Published: March 22, 2017
Forty-one percent of employers are hiring college-educated workers for positions that high school graduates mostly held. And 33 percent of employers are hiring more workers with master's degrees for positions primarily held by professionals with bachelor's degrees.
Those ratios are up by 4 percent and 6 percent, respectively, just since last year.
That's according to a year-end survey conducted by Harris Poll for CareerBuilder of 2,391 U.S. hiring and human resources managers across all industries.
Over the past five years, 38 percent of respondents said they raised their educational requirements. Sixty-one percent said it's because skills for their positions have evolved, requiring higher educated labor, while 56 percent said the tight job market allows them to hire college grads for these positions.

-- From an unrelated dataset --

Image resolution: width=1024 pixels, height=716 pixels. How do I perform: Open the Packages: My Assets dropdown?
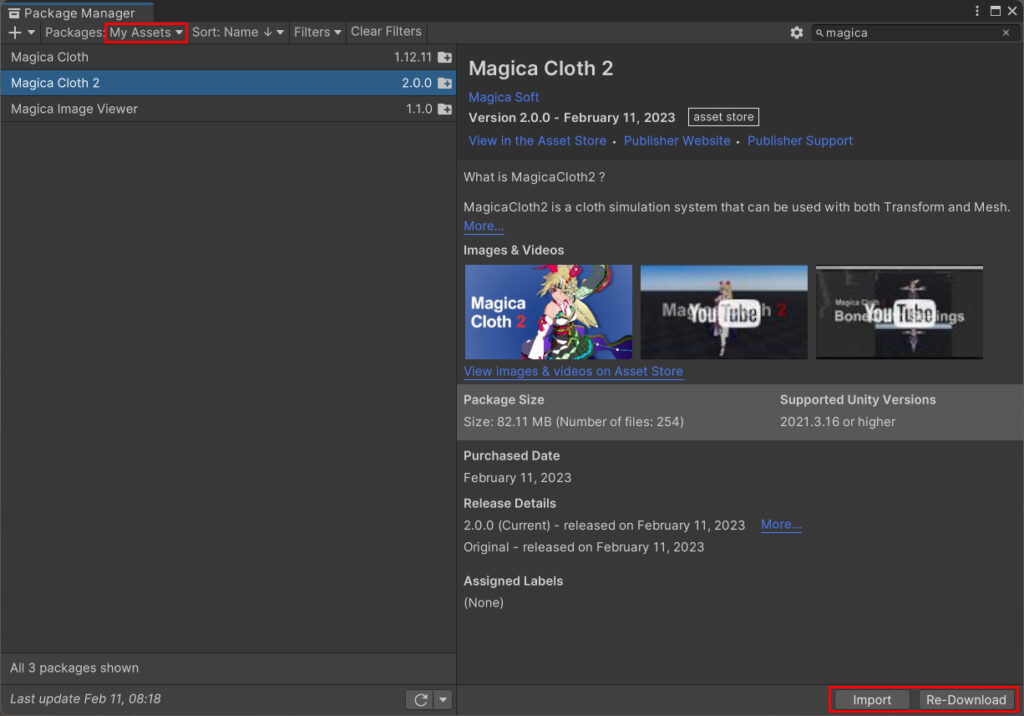click(146, 32)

“We've continued to see an increase in the number of employers raising the educational requirements needed for their workforce,” said Rosemary Haefner, chief human resources officer at CareerBuilder.
“Roles across the board, even entry-level positions, are evolving and becoming more complex," Haefner said. "Employers are looking for workers with a solid knowledge base and skill set that can make an impact on the business right away."
Employers who've increased educational requirements report positive effects on work quality, 61 percent; productivity, 51 percent; communication, 45 percent; innovation, 41 percent; employee retention, 33 percent; revenue, 26 percent; and customer loyalty, 24 percent.
Lynn Gray, director of economic research and analysis for the Oklahoma Employment Security Commission, said his agency's studies repeatedly show college-educated workers do better in the workforce.
“Groups with lower educational attainments have higher unemployment rates and lower labor force participation rates,” Gray said.
Today's unemployment rates, for example, show about 2.5 percent of Oklahoma workers with four-year degrees or higher are unemployed, compared with roughly 4.5 percent of Oklahomans who hold only high school diplomas.
Meanwhile, as one example, there's been a sizable employment shift in the Oklahoma restaurant industry away from teenagers to older individuals, Gray said. From 2006 to 2015, employment for those workers aged 14 to 18 fell by 9.6 percent, while it rose by 66.5 percent for workers 65 and older.
In the CareerBuilder survey, 51 percent of employers said they plan to provide more online, competency-based learning opportunities to employees this year; 41 percent are sending workers back to school to earn advanced degrees, with 14 percent fully funding degrees and 22 percent partially funding them.